Start of SOURCE INFORMATION

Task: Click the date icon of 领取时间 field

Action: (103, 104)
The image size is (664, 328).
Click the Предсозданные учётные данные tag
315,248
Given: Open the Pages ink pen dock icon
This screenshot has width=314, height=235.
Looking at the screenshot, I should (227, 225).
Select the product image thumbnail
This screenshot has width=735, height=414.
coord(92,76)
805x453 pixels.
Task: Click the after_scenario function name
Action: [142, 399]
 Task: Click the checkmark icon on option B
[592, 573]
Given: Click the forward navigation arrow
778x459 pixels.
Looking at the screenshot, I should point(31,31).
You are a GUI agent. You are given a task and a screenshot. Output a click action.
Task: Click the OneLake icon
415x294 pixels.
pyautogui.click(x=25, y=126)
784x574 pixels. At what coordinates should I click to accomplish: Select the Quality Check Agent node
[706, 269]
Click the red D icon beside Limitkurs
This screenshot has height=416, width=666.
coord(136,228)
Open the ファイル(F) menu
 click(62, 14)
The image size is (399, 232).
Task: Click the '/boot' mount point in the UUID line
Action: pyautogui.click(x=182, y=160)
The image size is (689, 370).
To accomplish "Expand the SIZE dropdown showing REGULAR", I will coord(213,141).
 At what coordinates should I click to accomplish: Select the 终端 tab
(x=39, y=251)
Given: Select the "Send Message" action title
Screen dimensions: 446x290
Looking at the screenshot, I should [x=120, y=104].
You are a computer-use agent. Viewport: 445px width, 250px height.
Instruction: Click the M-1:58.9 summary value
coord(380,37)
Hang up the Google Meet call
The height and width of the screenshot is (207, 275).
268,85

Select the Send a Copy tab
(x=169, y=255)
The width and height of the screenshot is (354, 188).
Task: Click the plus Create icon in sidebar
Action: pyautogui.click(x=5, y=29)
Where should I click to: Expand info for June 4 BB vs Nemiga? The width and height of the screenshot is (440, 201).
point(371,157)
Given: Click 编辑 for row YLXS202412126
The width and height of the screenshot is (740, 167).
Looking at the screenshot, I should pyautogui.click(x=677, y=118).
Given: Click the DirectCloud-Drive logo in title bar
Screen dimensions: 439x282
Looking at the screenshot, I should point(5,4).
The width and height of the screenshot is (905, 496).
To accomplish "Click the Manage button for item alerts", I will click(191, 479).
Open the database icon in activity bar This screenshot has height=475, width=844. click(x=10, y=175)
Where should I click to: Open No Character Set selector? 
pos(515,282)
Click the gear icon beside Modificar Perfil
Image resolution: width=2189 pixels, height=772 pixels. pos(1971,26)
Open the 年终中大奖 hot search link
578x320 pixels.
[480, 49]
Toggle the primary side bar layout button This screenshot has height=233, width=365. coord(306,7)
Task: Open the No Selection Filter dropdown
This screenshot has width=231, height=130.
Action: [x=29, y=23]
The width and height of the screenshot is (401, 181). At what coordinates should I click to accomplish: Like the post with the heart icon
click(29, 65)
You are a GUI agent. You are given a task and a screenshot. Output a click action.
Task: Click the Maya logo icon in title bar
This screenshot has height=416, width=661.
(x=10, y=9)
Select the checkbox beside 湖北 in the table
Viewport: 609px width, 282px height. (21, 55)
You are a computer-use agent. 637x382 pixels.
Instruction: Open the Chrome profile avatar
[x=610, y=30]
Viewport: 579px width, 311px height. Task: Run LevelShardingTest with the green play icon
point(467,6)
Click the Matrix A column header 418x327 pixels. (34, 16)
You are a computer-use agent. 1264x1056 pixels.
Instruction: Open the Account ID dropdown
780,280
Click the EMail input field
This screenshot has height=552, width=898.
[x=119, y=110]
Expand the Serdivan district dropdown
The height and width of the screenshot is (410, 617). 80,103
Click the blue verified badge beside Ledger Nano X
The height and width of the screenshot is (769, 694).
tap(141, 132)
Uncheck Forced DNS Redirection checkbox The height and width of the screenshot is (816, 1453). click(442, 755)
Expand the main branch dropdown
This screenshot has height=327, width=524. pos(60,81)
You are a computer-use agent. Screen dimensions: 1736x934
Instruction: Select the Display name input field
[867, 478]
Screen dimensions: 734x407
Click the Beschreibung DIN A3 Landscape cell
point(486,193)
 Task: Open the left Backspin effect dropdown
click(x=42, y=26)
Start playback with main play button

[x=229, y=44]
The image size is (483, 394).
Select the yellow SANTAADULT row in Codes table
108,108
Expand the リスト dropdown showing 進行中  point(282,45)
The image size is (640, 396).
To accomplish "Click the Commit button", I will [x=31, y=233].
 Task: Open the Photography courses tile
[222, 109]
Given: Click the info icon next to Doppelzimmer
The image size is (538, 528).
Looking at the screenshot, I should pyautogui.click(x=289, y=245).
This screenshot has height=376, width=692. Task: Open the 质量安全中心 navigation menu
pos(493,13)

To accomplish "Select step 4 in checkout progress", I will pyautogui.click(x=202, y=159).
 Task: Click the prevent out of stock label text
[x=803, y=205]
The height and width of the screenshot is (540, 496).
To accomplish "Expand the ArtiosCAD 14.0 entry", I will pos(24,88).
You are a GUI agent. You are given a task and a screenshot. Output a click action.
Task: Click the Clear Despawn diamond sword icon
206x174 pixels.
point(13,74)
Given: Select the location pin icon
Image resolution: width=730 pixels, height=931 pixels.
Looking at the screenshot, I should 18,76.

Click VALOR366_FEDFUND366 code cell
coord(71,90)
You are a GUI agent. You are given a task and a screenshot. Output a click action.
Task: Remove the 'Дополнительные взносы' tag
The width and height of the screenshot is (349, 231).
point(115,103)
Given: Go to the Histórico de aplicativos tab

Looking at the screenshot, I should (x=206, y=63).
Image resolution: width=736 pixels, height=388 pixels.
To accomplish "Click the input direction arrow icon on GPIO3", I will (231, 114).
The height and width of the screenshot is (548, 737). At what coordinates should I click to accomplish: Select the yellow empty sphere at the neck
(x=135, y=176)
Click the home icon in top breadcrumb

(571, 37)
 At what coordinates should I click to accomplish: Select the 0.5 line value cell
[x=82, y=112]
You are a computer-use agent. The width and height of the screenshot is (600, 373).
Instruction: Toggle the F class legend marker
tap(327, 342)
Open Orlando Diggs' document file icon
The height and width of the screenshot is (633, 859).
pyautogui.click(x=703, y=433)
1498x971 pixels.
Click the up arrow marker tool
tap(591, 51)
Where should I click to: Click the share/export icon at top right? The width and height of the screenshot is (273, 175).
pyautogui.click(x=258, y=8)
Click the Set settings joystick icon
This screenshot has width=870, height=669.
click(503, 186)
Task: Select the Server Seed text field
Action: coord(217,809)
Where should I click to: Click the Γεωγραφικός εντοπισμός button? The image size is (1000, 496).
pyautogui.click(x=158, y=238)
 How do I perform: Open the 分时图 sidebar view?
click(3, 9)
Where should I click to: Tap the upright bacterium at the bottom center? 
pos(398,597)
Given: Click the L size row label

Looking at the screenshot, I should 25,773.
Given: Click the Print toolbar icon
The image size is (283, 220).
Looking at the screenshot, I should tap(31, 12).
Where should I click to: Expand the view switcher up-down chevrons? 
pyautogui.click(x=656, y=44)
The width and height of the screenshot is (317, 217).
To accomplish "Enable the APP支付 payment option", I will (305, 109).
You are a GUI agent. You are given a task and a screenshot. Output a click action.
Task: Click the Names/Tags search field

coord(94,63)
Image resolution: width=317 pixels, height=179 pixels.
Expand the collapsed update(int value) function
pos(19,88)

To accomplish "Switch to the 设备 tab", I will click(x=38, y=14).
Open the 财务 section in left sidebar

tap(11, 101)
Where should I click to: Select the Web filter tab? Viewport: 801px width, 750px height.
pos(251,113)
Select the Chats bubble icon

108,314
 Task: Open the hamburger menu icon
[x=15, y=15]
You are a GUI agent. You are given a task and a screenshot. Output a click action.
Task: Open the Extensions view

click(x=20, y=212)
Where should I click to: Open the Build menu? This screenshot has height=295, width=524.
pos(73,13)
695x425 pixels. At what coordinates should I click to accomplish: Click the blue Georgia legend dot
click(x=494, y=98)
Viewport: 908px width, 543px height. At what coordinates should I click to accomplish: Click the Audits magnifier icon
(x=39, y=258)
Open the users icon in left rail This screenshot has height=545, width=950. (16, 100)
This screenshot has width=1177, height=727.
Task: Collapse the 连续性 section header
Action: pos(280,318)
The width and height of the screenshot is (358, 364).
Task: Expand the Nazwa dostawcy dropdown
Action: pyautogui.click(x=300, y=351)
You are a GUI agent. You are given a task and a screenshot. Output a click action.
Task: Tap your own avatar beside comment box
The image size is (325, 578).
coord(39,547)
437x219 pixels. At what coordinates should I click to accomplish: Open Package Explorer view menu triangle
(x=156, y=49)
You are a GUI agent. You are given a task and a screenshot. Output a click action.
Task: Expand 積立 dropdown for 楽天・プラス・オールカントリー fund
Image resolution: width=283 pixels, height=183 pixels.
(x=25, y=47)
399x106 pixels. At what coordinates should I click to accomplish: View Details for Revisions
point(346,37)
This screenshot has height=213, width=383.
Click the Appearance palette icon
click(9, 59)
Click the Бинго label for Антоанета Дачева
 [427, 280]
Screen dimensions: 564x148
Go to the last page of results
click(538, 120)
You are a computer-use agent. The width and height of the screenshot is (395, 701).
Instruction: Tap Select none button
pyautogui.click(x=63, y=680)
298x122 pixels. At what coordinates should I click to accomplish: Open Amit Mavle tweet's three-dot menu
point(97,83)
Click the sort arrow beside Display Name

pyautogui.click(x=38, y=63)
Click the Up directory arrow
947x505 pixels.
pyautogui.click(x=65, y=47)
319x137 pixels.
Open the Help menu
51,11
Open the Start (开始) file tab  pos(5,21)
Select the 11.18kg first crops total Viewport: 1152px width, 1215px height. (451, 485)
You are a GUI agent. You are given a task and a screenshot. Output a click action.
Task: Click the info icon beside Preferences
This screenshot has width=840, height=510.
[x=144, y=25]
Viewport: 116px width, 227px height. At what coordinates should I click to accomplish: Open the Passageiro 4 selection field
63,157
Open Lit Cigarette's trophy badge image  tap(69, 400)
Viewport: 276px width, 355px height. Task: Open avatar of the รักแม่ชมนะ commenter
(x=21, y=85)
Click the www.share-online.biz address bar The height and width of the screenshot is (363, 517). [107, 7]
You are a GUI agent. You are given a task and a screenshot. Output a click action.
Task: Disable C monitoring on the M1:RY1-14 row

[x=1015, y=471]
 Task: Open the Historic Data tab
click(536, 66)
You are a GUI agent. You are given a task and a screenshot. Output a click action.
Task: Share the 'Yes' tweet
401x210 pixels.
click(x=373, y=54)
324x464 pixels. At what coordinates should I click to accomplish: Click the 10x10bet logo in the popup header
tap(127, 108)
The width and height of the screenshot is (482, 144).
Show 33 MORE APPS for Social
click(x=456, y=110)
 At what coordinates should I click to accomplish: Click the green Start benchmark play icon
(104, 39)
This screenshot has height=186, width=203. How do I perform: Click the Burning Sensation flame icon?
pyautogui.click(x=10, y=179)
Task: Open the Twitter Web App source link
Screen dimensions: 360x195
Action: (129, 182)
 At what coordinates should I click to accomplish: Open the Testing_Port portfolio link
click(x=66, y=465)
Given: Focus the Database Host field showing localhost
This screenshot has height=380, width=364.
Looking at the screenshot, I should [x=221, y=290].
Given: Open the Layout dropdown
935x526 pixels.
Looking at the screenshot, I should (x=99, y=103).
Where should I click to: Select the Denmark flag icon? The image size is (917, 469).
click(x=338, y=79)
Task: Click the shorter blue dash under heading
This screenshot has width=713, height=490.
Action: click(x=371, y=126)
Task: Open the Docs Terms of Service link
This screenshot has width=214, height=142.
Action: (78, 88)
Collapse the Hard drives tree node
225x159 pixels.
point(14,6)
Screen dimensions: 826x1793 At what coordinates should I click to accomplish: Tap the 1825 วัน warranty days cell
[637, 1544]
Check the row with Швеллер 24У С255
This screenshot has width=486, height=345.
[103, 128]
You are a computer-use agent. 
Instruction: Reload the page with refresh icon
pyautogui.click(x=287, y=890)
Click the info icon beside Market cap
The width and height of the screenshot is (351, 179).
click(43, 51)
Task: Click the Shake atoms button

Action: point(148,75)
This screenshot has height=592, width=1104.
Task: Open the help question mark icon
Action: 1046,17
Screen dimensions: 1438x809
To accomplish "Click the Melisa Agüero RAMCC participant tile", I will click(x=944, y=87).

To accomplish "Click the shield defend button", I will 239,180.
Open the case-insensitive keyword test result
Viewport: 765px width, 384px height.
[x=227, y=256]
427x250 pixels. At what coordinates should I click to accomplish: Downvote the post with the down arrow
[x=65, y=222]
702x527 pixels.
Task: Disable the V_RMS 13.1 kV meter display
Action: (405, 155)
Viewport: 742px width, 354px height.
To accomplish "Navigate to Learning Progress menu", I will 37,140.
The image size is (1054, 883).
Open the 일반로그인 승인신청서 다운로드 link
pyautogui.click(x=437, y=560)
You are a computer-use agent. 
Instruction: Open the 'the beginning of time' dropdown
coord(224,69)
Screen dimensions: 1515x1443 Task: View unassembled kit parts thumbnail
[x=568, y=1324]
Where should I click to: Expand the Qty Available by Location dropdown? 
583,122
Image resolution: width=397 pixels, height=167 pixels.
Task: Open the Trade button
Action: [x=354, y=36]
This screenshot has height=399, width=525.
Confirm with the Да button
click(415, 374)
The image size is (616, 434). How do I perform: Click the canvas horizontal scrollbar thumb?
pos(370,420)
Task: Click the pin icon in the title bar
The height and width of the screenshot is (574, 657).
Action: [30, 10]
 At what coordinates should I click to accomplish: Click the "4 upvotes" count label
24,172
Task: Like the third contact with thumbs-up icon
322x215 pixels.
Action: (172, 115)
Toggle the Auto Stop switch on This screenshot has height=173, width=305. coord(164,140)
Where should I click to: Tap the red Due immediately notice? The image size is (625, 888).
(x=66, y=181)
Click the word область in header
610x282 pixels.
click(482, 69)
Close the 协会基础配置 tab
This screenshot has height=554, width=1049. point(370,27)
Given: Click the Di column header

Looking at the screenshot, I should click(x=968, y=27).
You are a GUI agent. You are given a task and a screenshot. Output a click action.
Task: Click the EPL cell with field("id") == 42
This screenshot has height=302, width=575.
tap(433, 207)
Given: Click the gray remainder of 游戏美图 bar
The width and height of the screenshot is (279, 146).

End of SOURCE INFORMATION

* WHAT IS NEEDED:
Filter the entries down to the lines holding the string "computer". Copy each of those lines.

* WRITTEN SOLUTION:
You are a computer-use agent. Viewport: 445px width, 250px height.
You are a computer-use agent. 637x382 pixels.
You are a computer-use agent. 1264x1056 pixels.
You are a computer-use agent. Screen dimensions: 1736x934
You are a computer-use agent. The width and height of the screenshot is (600, 373).
You are a computer-use agent. The width and height of the screenshot is (395, 701).
You are a computer-use agent. 
You are a computer-use agent. 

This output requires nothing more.